La reciente eliminación de Corea del Sur en la fase de grupos del Mundial 2026 ha generado una profunda conmoción en el ámbito deportivo del país. Hong Myung-bo, quien ocupaba el cargo de seleccionador nacional, presentó su renuncia de manera inmediata, apenas horas después de que el equipo fracasara en su intento por clasificar a la siguiente ronda. La noticia fue confirmada por varias agencias de noticias locales, desatando un torrente de reacciones tanto en el público como en las instituciones deportivas del país.
La salida de Hong, un exjugador destacado que asumió las riendas del equipo en 2024 con un contrato extendido hasta la Copa Asiática de 2027, marca un nuevo capítulo de descontento en el fútbol surcoreano. A pesar de un inicio prometedor con una victoria ajustada de 2-1 ante la República Checa, el equipo no pudo mantener el impulso y sufrió derrotas consecutivas frente a México y Sudáfrica. Estos resultados dejaron a Corea del Sur en una situación angustiante, esperando la posibilidad de avanzar como uno de los mejores terceros, pero finalmente el destino fue desfavorable.
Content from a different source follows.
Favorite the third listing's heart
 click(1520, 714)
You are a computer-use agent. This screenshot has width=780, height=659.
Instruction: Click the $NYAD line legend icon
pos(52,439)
Este no es un episodio aislado para Hong Myung-bo, quien ya había experimentado la presión de un Mundial en 2014, cuando su equipo también fue eliminado en la fase de grupos bajo su dirección. La repetición de este fracaso ha llevado a muchos a cuestionar su capacidad de liderazgo y las decisiones tácticas implementadas durante el torneo. En su declaración tras la eliminación, Hong asumió la responsabilidad del mal rendimiento del equipo, señalando que las decisiones que tomó influyeron directamente en el resultado final. "En última instancia, todo recae en mí. Supongo que tomé malas decisiones, y esa fue la razón por la que tuvimos un mal resultado", expresó en una conferencia de prensa que reflejó el clima de frustración que se vive en el país.
Una de las decisiones más criticadas fue la de dejar en el banco al capitán Heung-min Son durante el encuentro decisivo contra Sudáfrica. Este delantero, que ha sido una figura central del fútbol surcoreano, no logró marcar ni asistir en ninguno de los partidos del torneo, lo que intensificó las críticas hacia el entrenador. En su defensa, Hong argumentó que su estrategia buscaba aprovechar los momentos de debilidad del rival, pero el hecho de que esta decisión no haya dado resultados ha alimentado la controversia.
Las reacciones de la ciudadanía surcoreana no se hicieron esperar. El Sistema de Radiodifusión Coreano (KBS) tomó la drástica decisión de difuminar el rostro de Hong durante la transmisión de su conferencia de prensa, un gesto simbólico que evidenció el descontento popular hacia el técnico. Las redes sociales también se convirtieron en un espacio de desahogo para los aficionados, quienes no dudaron en expresar su indignación y pedir cambios profundos dentro de la estructura del fútbol nacional.
El descontento llegó incluso a las más altas esferas del gobierno. El presidente Lee Jae Myung se pronunció sobre la situación a través de un comunicado en la red social X, donde manifestó su sorpresa y desconcierto ante el fracaso del equipo. Su crítica fue más allá de la actuación del equipo, enfocándose en las decisiones administrativas que llevaron a la elección de un cuerpo técnico que, según él, no estaba a la altura de las circunstancias. “Una vez más, se ha demostrado que las decisiones de personal lo son todo. Cuando se prioriza ‘nosotros contra ellos’ por encima de la competencia y se elige a una persona incompetente como líder, el resultado es tan claro como el día”, puntualizó el mandatario.
La situación plantea interrogantes sobre el futuro del fútbol surcoreano y las decisiones que se deben tomar para evitar que se repitan estos fracasos. La presión sobre las autoridades deportivas para llevar a cabo una investigación exhaustiva sobre los motivos detrás de esta eliminación es cada vez más palpable, ya que el país busca recuperar su estatus en el fútbol internacional. En este contexto, la renuncia de Hong Myung-bo podría ser solo el comienzo de un cambio necesario en la estructura del fútbol surcoreano, que enfrenta un momento crítico en su historia deportiva.